NelderMead | Damavandi | 4.328056e+00 | 2 | 1e+05 | 4 |
DifferentialEvolution | SphereN6 | 0.000000e+00 | 6 | 1e+05 | 1 |
RandomSearch1 | Tripod | 1.706088e-01 | 2 | 1e+05 | 1 |
PSO | ChenV | 1.000028e+03 | 2 | 1e+05 | 5 |
PSO | Tripod | 1.001476e+00 | 2 | 1e+05 | 4 |
In this dataset, we have one main metrics that we can use to compare the algorithms. The TrueRewardDifference
is the difference between the minimum found by the algorithm and the global minimum of the benchmark function. simNumber
indicates the number of the replication of the same algorithm in the same benchmark function (but with different seeds). All algorithms had a budget of 10,000 function evaluations per number of dimensions for each benchmark function.

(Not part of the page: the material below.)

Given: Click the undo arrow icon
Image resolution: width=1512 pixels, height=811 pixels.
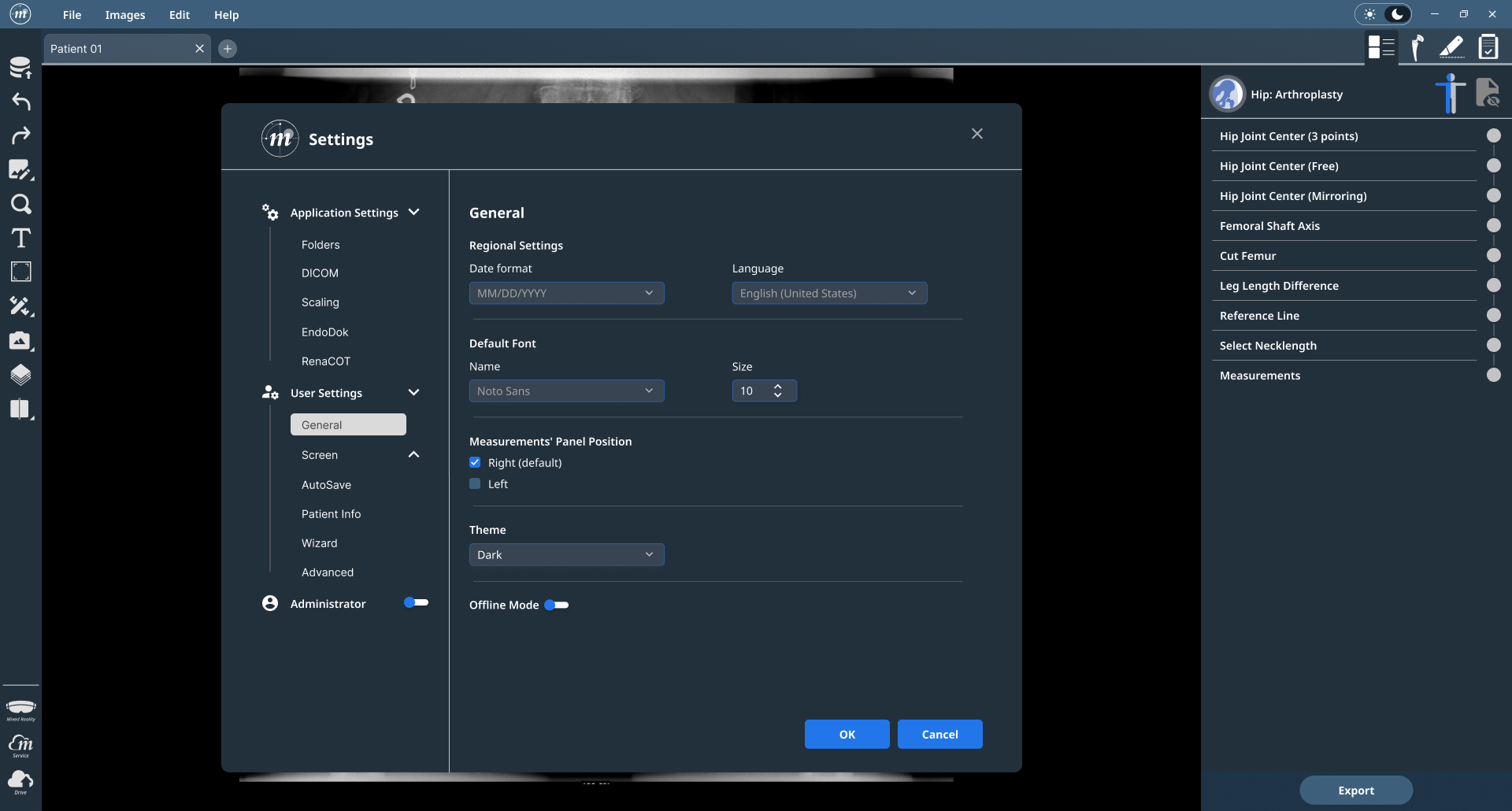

Here we have the following benchmark functions:
bm <- unique(optimization_algorithms$Benchmark)
nbm <- length(bm)
knitr::kable(matrix(bm, ncol = 4))
#> Warning in matrix(bm, ncol = 4): data length [30] is not a sub-multiple or
#> multiple of the number of rows [8]
BentCigarN6 | LunacekBiRastriginN6 | Schwefel2d21N6 | Trefethen |
ChenBird | Mishra7N6 | Schwefel2d23N6 | Trigonometric1N6 |
ChenV | PinterN6 | Schwefel2d26N6 | Tripod |
ChungReynoldsN2 | Price1 | Schwefel2d4N6 | WhitleyN6 |
Damavandi | QingN2 | Shubert | XinSheYang2N2 |
DiscusN2 | RosenbrockRotatedN6 | SphereN6 | ZakharovN2 |
ExponentialN2 | SalomonN2 | StrechedVSineWave2N | BentCigarN6 |
Giunta | Schwefel2d20N2 | ThreeHumpCamelBack | ChenBird |
To reduce a bit the model sampling time here lets reduce the number of benchmark functions and only use 10 of them.
set.seed(1)
bm_reduced <- sample(size = 10, x = bm, replace = F)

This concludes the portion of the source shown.